Five reasons the awesome All Blacks make rugby history tonight against the Wallabies at Eden Park

OPINION: It’s understandable that there are a few nerves about regarding the All Blacks’ latest tilt at this elusive world record for consecutive test victories by a tier one nation at Eden Park tonight.

They’ve been close before − three times in the last half-dozen years − and have fallen at one of the final few hurdles. Significantly, the side that did the tripping up on each of those occasions was the Wallabies. Deja-vu anyone?

Also, these end-of-campaign type fixtures have a way of catching the All Blacks unawares, or just plain tired. They’ve just steamrolled through the Rugby Championship, winning six out of six, scoring 38 tries to five, 262 points to 84, and played some of the most exhilarating, skilful and awe-inspiring rugby we’ve seen from this storied side.

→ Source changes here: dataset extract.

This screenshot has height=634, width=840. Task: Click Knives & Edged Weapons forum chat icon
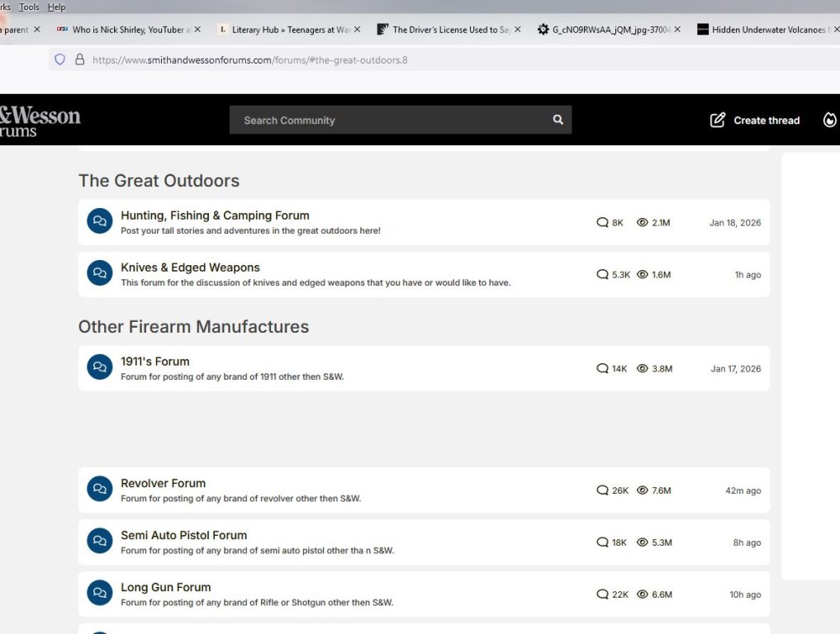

Everything points to Kieran Read and the All Blacks racking up test win No 18 in a row on Eden Park tonight.

But is this add-on fixture, with the Bledisloe already tucked away, a potential banana skin? Recent history suggests it’s one the All Blacks can lose their focus for.

In the equivalent fixture in 2014, in Brisbane, the All Blacks needed an injury-time Malakai Fekitoa try and nerveless Colin Slade conversion to get up 29-28.
In 2013, in Dunedin, the New Zealanders prevailed 41-33, but went decidedly off the boil in the second half.

In 2012, in Brisbane, it was 18-18 as the Aussies snapped a 16-test NZ win streak. You get the picture.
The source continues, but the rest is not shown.